Types of Alternative Properties and Investment Potential
The Australian Property Investor Magazine report highlights that the following types of alternative properties are gaining favour among SMSF investors:
- Student Accommodation: With international students returning to Australia, demand for student accommodation is strong in major university cities (e.g., Sydney, Melbourne, Brisbane). These properties are typically managed by professional organisations, offering stable rental income and high occupancy rates.
- Co-living: Targeting young professionals and short-term renters, co-living provides furnished private rooms and shared common spaces, meeting the demand for community and flexibility. Rents are often calculated per room rather than per entire unit, increasing overall returns.
- Build-to-Rent: Residential projects developed and held long-term for rental by institutional investors. While currently dominated by large institutions, more opportunities may emerge for SMSF investors in the future.
- Healthcare Property: Such as clinics, aged care facilities, etc., driven by the aging population trend, demand is stable, and leases are typically longer.
Historical Comparison and Future Predictions
Historically, during times of economic uncertainty, investors often seek more resilient and high-yielding assets. For example, after the 2008 Global Financial Crisis, some investors also turned their attention to non-traditional assets to mitigate risks in mainstream markets. The current housing shortage and high-inflation environment in Australia bear similarities to that period, prompting investors to re-evaluate asset allocation.
Future Predictions:
- The alternative property market will continue to grow: As demographics change and housing needs diversify, alternative properties will become an increasingly important part of mainstream investment portfolios.
- Coexistence of institutional and individual investors: While large institutions dominate the alternative property sector, niche products and investment opportunities for individual investors, such as SMSFs, will increase.
- Policy support may emerge: To alleviate the housing shortage, governments may introduce policies to encourage the development and investment in alternative housing forms.
What Does This Mean for Australian Households and the Construction Market?
For Australian households, SMSF investors turning to alternative properties, on one hand, helps increase the supply of specific types of housing, alleviating pressure in certain niche markets.

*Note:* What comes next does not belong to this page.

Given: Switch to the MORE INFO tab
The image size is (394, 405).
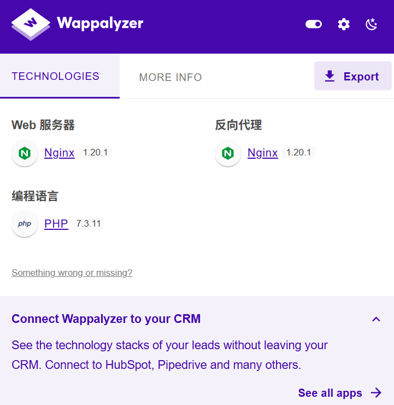Looking at the screenshot, I should [170, 77].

On the other hand, if a significant amount of capital flows out of the traditional residential market, it could impact property price growth in some areas.
For the construction market, this means builders and developers need to adapt to new market demands, allocating more resources to the development of alternative properties such such as student accommodation and co-living. This may foster diversification in construction technology and design, for instance, modular and prefabricated construction techniques, which, due to their efficiency and cost-effectiveness, offer unique advantages in rapidly responding to market demands. In Australia, prefabrication companies like EASOVA are supporting various housing needs (including potential alternative property development) by providing efficient, high-quality modular construction solutions, helping investors and developers respond more flexibly to market changes.
In summary, Australia's worsening housing shortage is reshaping the investment landscape. SMSF investors turning to alternative properties is not only a strategy to address market challenges but also a keen insight into future housing demand trends. Understanding this shift is crucial for everyone involved in the Australian property market.